Ministerin Neubaur erklärte, dass der Umstieg auf erneuerbare Wärme zur Beheizung von Wohn- und Bürogebäuden Bürgerinnen und Bürger vor schwankenden Energiepreisen für Öl und Gas schütze und klimaschädliche Emissionen verringere. Das aktualisierte Förderprogramm solle daher Tempo bei der Wärmewende machen und die Nutzung besonders nachhaltiger und effizienter Wärmequellen unterstützen, um zukunftsfähige Alternativen zur Gasheizung zu schaffen und den Klimaschutz im Gebäudesektor voranzutreiben.

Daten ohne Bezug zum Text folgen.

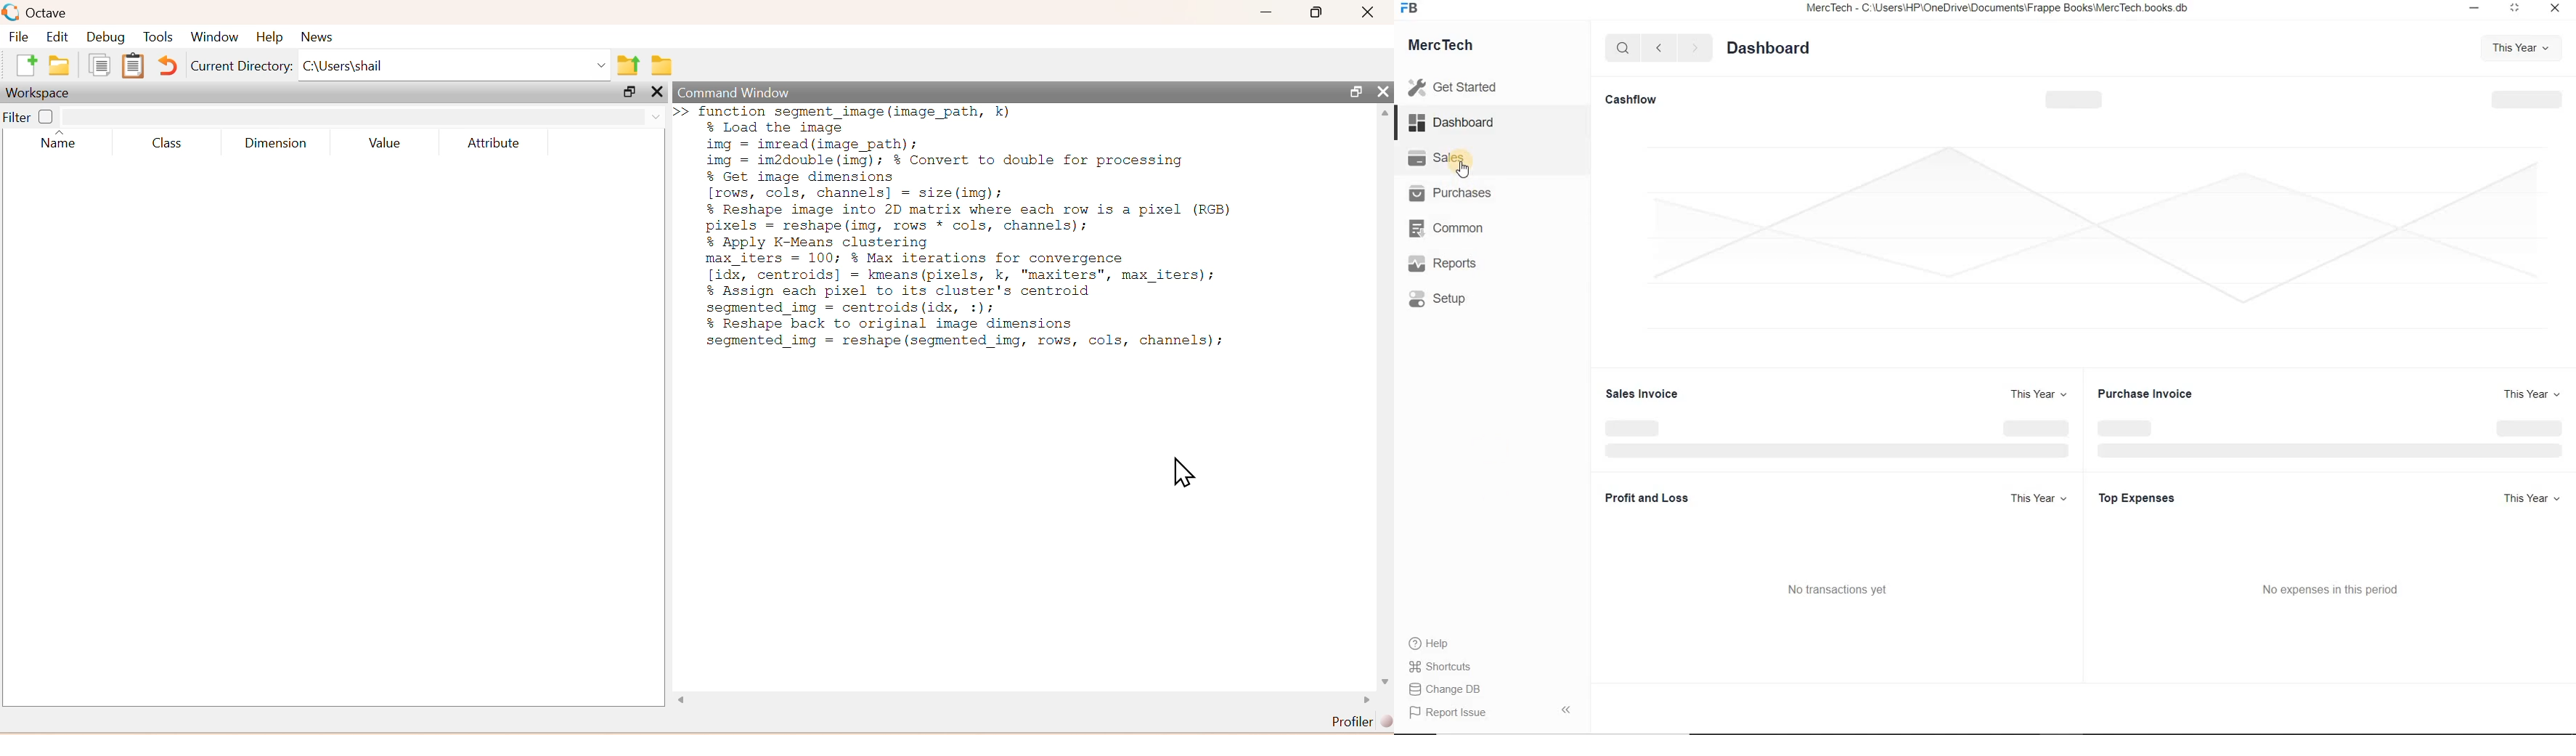 The width and height of the screenshot is (2576, 756). What do you see at coordinates (2517, 49) in the screenshot?
I see `This Year` at bounding box center [2517, 49].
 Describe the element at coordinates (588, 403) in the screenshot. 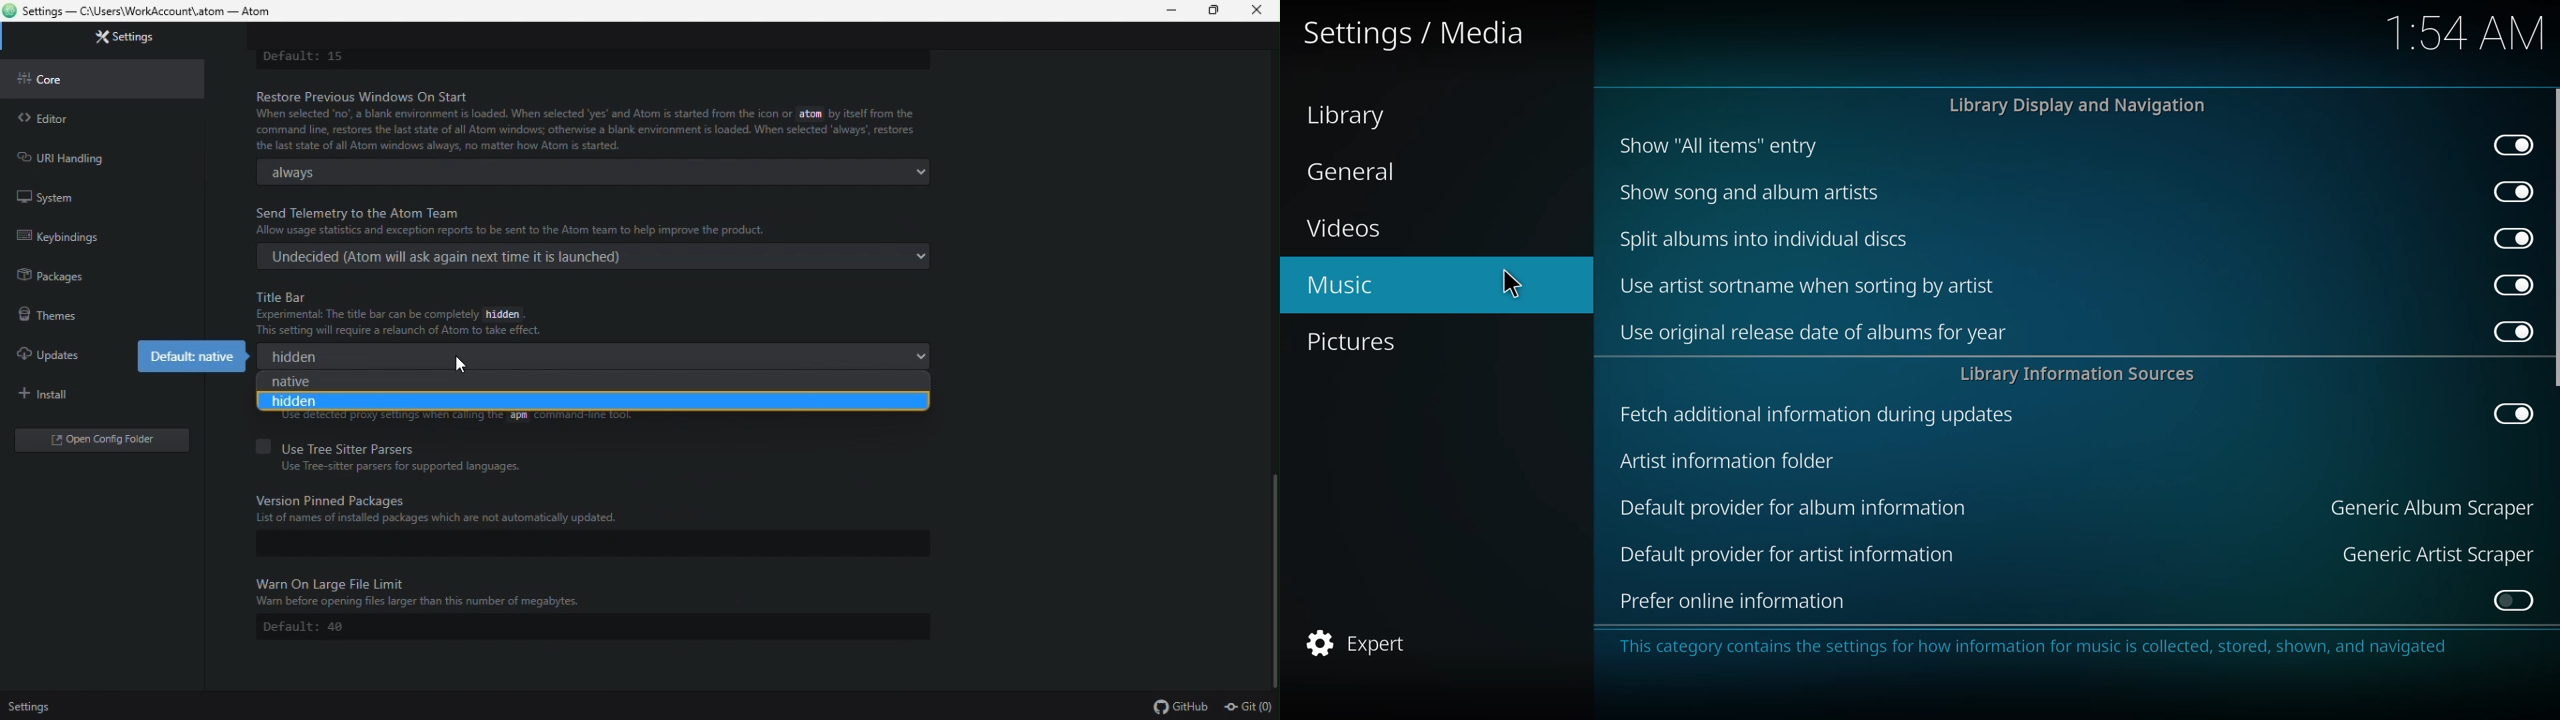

Unter anderem sind folgende Maßnahmen förderfähig: thermische Solaranlagen, oberflächennahe Geothermie in Verbindung mit einer Wärmepumpe, Lüftungsanlagen mit Wärmerückgewinnung und Anlagen zur Nutzung von Abwärme zur leitungsgebundenen Wärmeversorgung. Zudem gibt es eine Bildungsprämie für Fortbildungen zur Planung und Auslegung von klimafreundlichen Wärmetechnologien für Handwerksbetriebe aus den Bereichen Sanitär-Heizung-Klima (SHK) sowie Kälte und Klimaanlagen.

Die Förderungen im Überblick:

  • Thermische Solaranlagen für die Gebäudeversorgung: bis zu 90 Euro je Quadratmeter Bruttokollektorfläche pro zehn Quadratmeter beheizter Wohn- oder Gewerbefläche.
  • Oberflächennahe Geothermie in Verbindung mit einer Wärmepumpe: maximal 100.000 Euro je Gebäude und Standort.
  • Lüftungsanlagen mit Wärmerückgewinnung: maximal 1.000 Euro je Wohneinheit im Neubau und maximal 2.000 Euro je Wohneinheit im Bestand.
  • Anlagen zur Nutzung von Abwärme zur leitungsgebundenen Wärmeversorgung: bis zu 100.000 Euro für Unternehmen und Kommunen.
  • Fortbildungslehrgänge durch die Bildungsprämie Wärmepumpe: maximal 1.500 Euro je Beschäftigtem/Beschäftigter für SHK-Betriebe sowie für Kälte- und Klimaanlagenbetriebe.

Mit progres.nrw – Klimaschutztechnik führt das Land sein stark nachgefragtes Förderprogramm fort. Im Jahr 2023 wurden mehr als 6700 Anträge bewilligt, wodurch unter anderem die Installation von über 780 thermischen Solaranlagen, über 150 Fortbildungen für Wärmepumpeninstallateure sowie über 1.000 Wärmeübergabestationen unterstützt wurden.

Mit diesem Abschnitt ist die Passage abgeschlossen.